# [What to produce]
Below are records to print word for word; include none of their pictures.

(Collected data entries)
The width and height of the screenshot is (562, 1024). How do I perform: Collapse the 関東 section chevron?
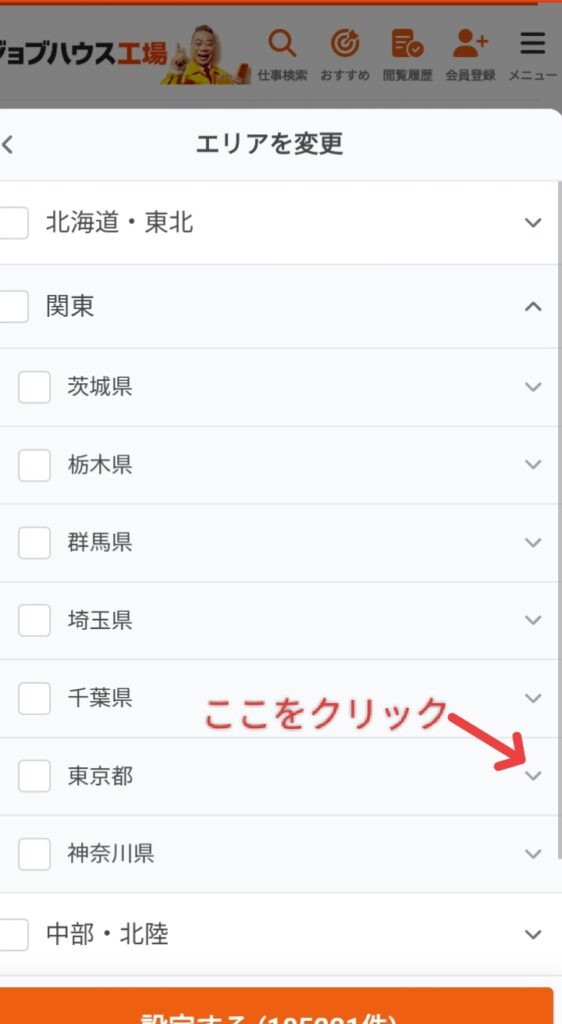click(533, 306)
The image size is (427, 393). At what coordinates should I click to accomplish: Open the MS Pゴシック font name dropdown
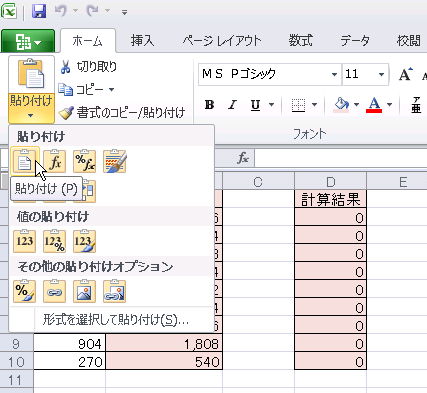[334, 74]
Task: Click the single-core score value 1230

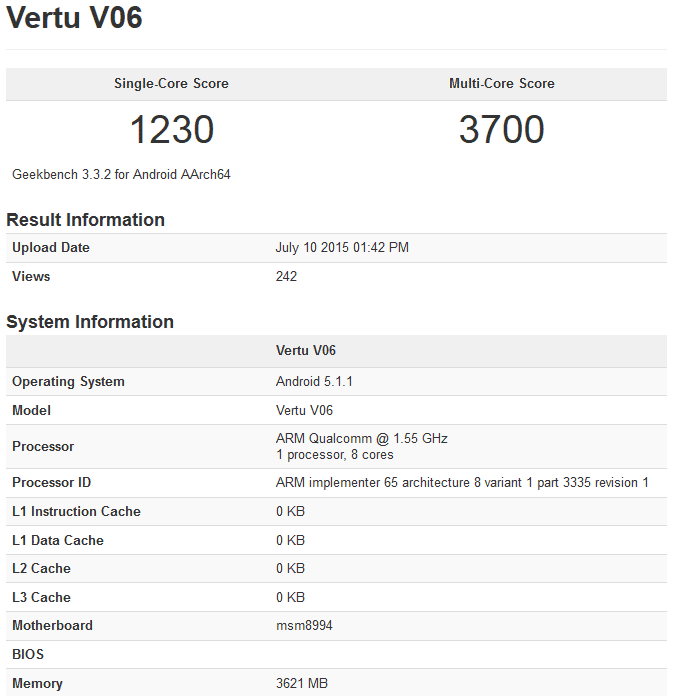Action: (x=171, y=130)
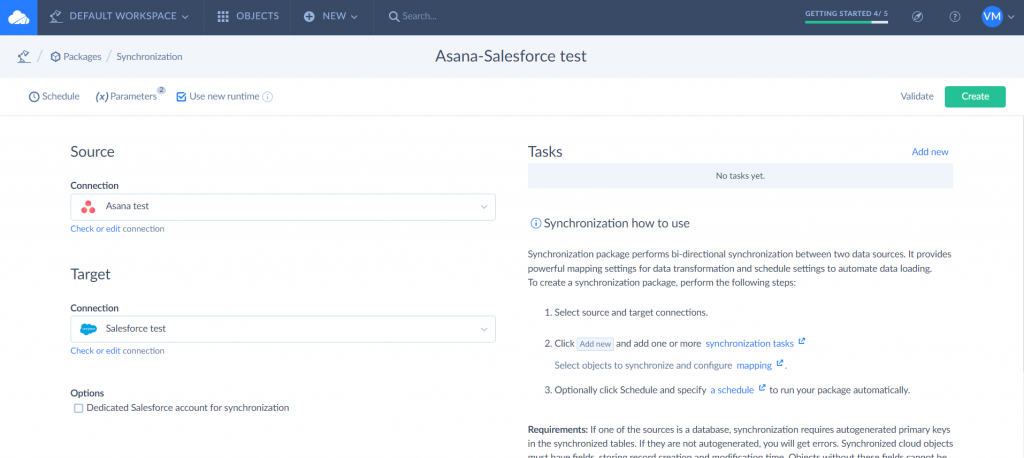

# [Response area]
The width and height of the screenshot is (562, 1024). How do I perform: Collapse the 関東 section chevron?
click(533, 306)
The image size is (427, 393). At what coordinates should I click to accomplish: Open the MS Pゴシック font name dropdown
[334, 74]
Task: Click the single-core score value 1230

Action: (x=171, y=130)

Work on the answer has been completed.